Banks loan money to companies in exchange for the promise of repayment. Some will default on the loans, being unable to repay them for some reason. The bank maintains insurance to reduce their risk of loss in the event of default. The insured amount may cover all or just some part of the loan amount.

For this assignment, the bank wants to predict which companies will default on their loans based on their financial information. Dataset provided consists of loan related information such as loan amount, term, and state. Also, there is company information such as the number of employees, operating sector, etc.

Goal

To predict if a company will default on their loan, I tried two different machine learning algorithms: Logistic Regression and Random Forest. The instruction of this assignment was to use accuracy as the evaluation metric.
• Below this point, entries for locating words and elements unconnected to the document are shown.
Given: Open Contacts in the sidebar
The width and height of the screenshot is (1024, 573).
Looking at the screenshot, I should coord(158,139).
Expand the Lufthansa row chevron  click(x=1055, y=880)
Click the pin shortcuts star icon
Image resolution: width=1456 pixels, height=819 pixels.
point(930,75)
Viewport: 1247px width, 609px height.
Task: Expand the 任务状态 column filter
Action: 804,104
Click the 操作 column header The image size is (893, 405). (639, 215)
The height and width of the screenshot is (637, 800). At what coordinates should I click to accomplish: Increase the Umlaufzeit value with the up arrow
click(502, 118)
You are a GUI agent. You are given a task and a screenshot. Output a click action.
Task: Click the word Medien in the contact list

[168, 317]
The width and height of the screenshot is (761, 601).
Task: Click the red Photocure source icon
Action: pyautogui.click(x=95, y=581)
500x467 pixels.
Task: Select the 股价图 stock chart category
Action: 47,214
However, the precision would be essential in this scenario as we would like to minimize the potential of loan defaults.

Insights / Exploratory Data Analysis

A quick look at the data revealed some insights:
1. Trading companies are the largest pool of customer
2. Smaller companies have a higher tendency to default
3. Term of loans did not affect the likelihood to default
4. There were only half as many clients who defaulted on their loan

With this information, I proceed to clean the data and generate new features using insights. The goal was to predict default status, with 0 as no default and 1 as default.

Model

To determine which information will be essential for the model to perform well, I look at the feature importance and repeated the steps of feature engineering.

Logistic Regression was my first model of choice as it has low time complexity. The model has an accuracy rate of about 70%. This also meant that 13% (109/821) clients did not make any repayment but was predicted to not default, aka false positives.

Random forest was my next model. Its initial accuracy score was 99% but was overfitting that will result in poor prediction when unseen data is introduced (validation was 90%). After tuning the model, the final model has an accuracy of 94% and no longer overfits. Viola! We manage to bring the number of false positives down from 13% to 3%.

Conclusion

There is no one way to determine if a client will stop making repayments. But there are factors such as the term of loan, industry, size of the company that contributes to their potential to make repayments

The codes for this project can be found on my Github. I can be contacted via LinkedIn if you would like to connect.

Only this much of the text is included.